- Do this:
Render the listing as a Markdown table with the columns Row and Line, starting at the line that contains "This screenshot has width=603, height=423." and continuing through the end of the listing. Number the rows, skip blank lines, and leave the pictures out.

- Data entries:
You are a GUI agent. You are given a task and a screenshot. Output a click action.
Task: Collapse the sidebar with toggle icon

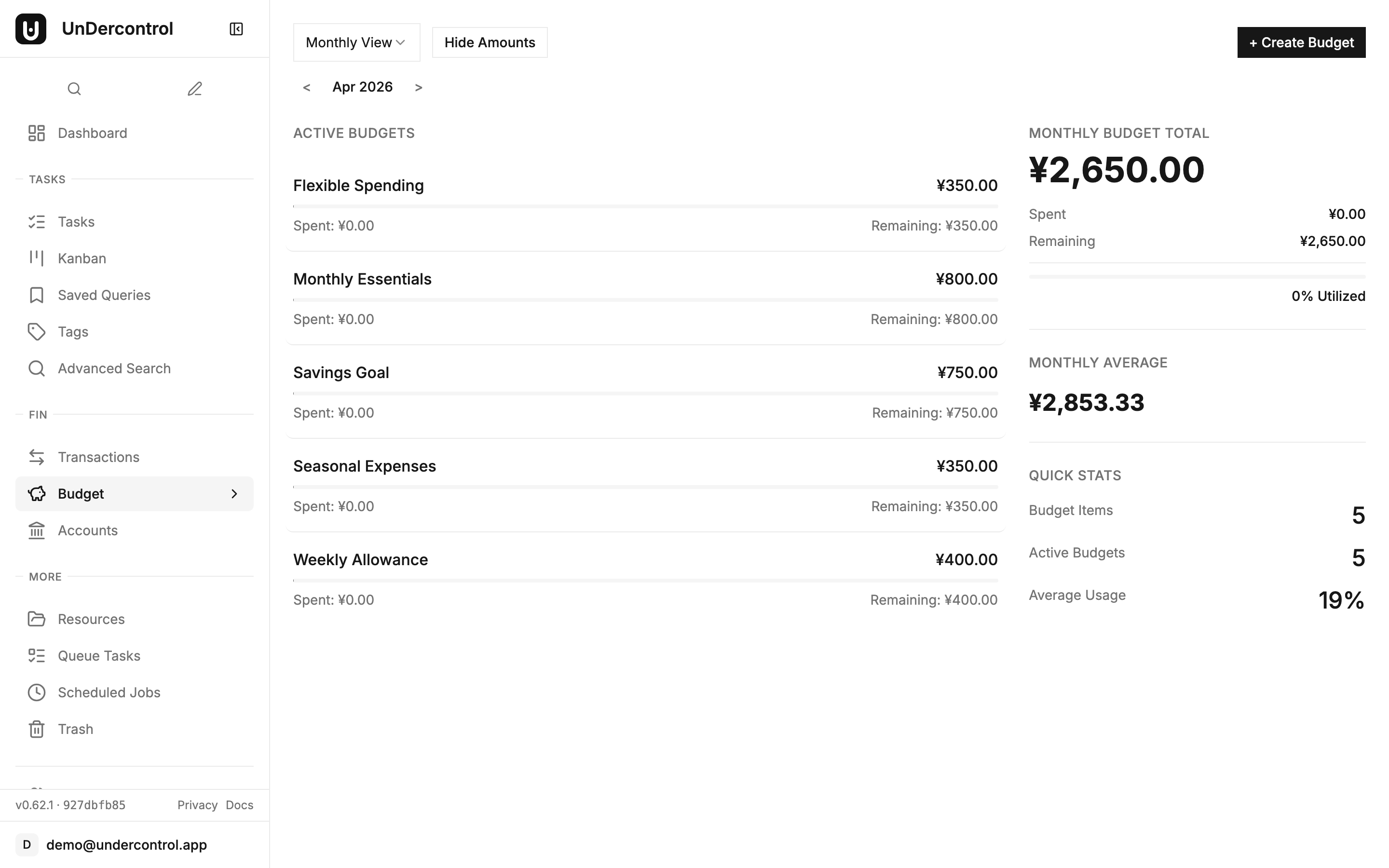[x=235, y=29]
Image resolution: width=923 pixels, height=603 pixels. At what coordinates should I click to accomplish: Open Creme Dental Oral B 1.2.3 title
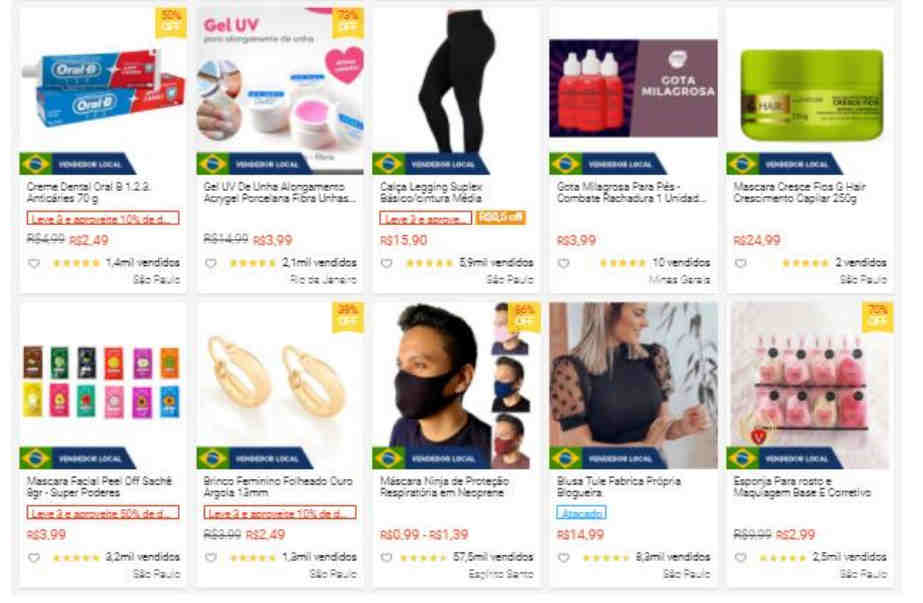(x=88, y=193)
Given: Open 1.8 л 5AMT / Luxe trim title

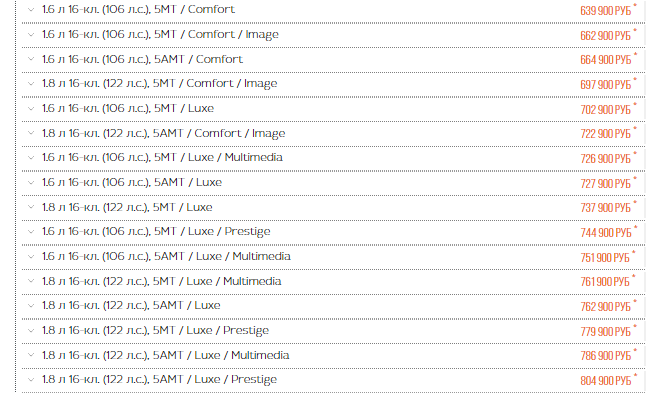Looking at the screenshot, I should click(x=131, y=305).
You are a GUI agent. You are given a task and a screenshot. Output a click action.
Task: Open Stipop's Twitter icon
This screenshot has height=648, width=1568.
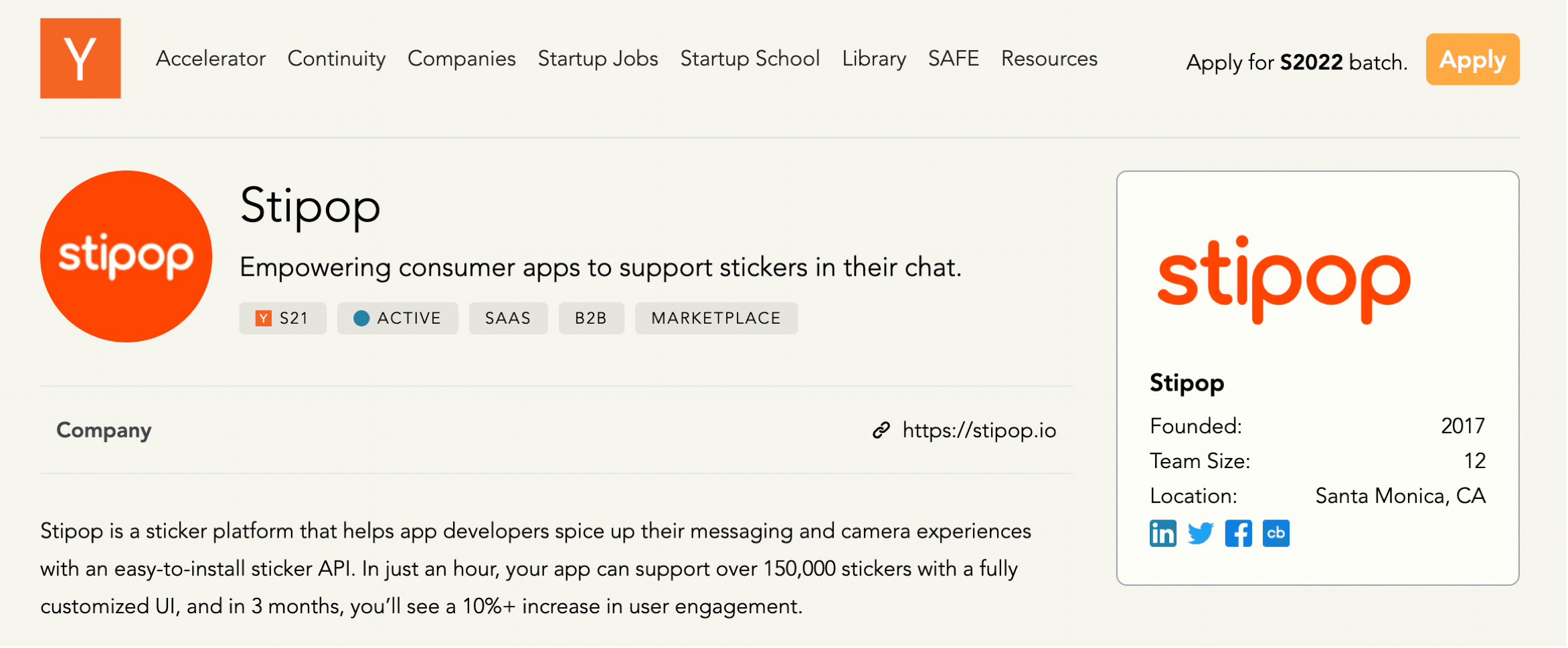click(x=1201, y=533)
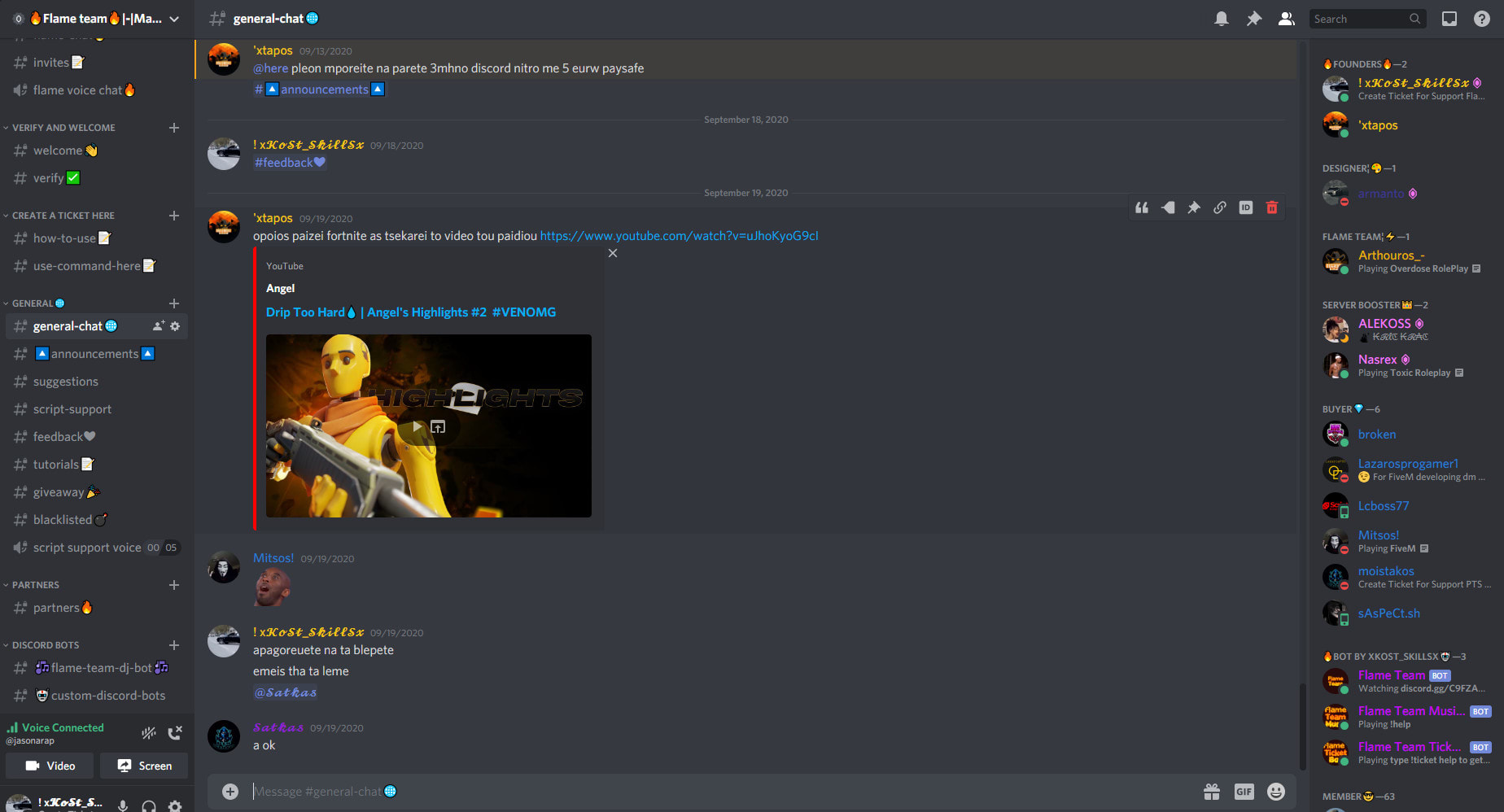This screenshot has width=1504, height=812.
Task: Open the pinned messages panel
Action: click(x=1253, y=18)
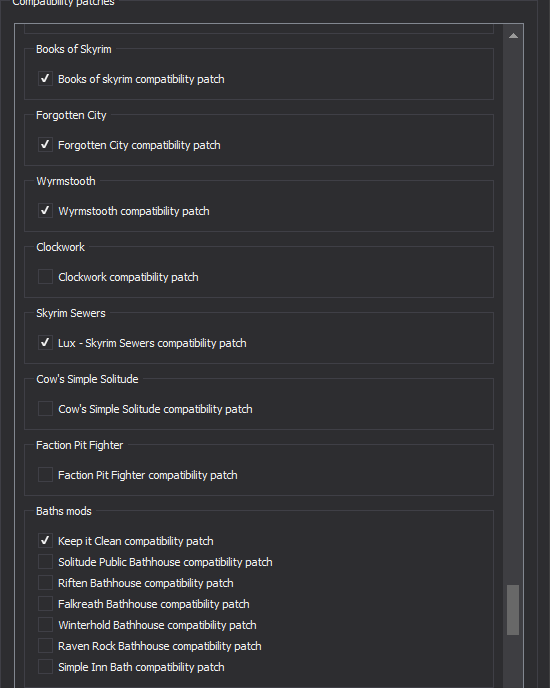Viewport: 550px width, 688px height.
Task: Click the Clockwork compatibility patch label text
Action: (x=128, y=277)
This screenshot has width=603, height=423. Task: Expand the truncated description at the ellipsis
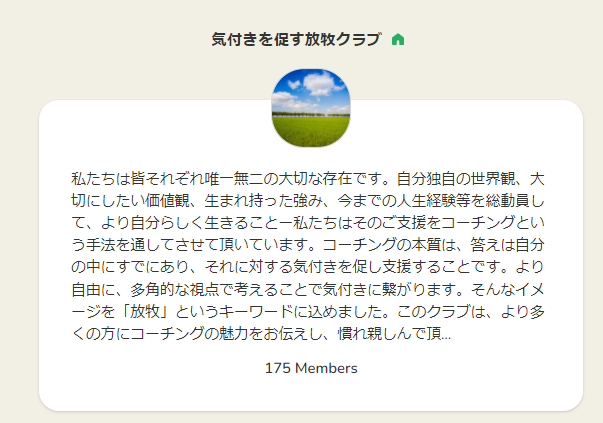tap(445, 334)
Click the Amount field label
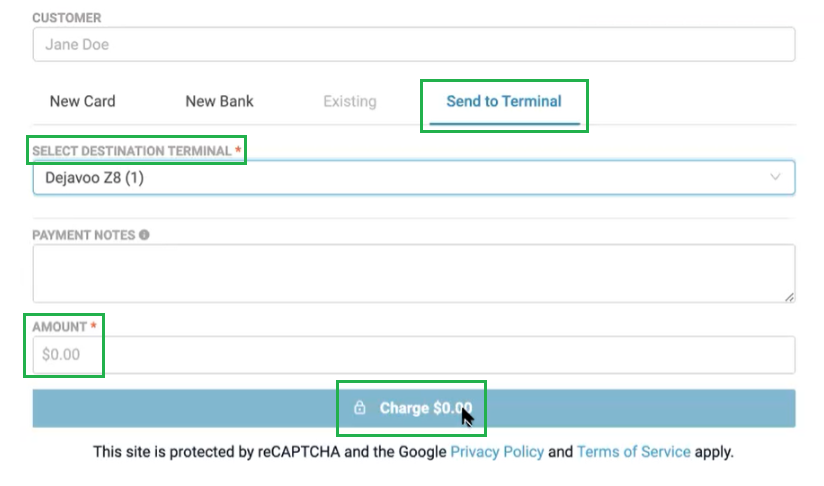This screenshot has width=824, height=486. (x=59, y=327)
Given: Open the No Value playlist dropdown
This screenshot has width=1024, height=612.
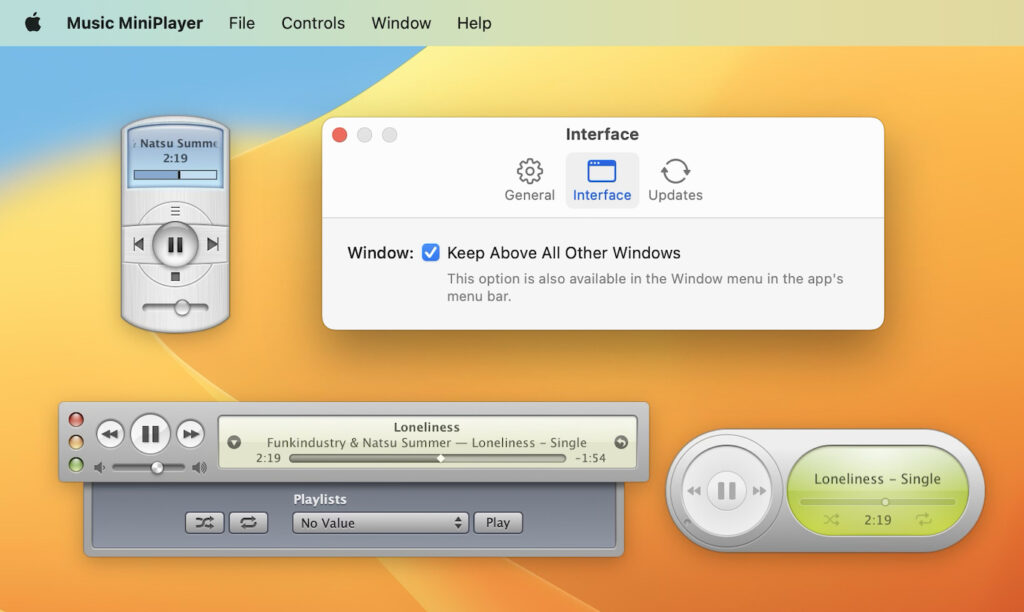Looking at the screenshot, I should pyautogui.click(x=380, y=522).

- The output:
| Row | Line |
|---|---|
| 1 | This screenshot has width=603, height=423. Task: Expand the truncated description at the ellipsis |
| 2 | tap(445, 334) |
| 3 | Click the Amount field label |
| 4 | This screenshot has width=824, height=486. (x=59, y=327) |
| 5 | Given: Open the No Value playlist dropdown |
| 6 | This screenshot has width=1024, height=612. |
| 7 | Looking at the screenshot, I should pyautogui.click(x=380, y=522). |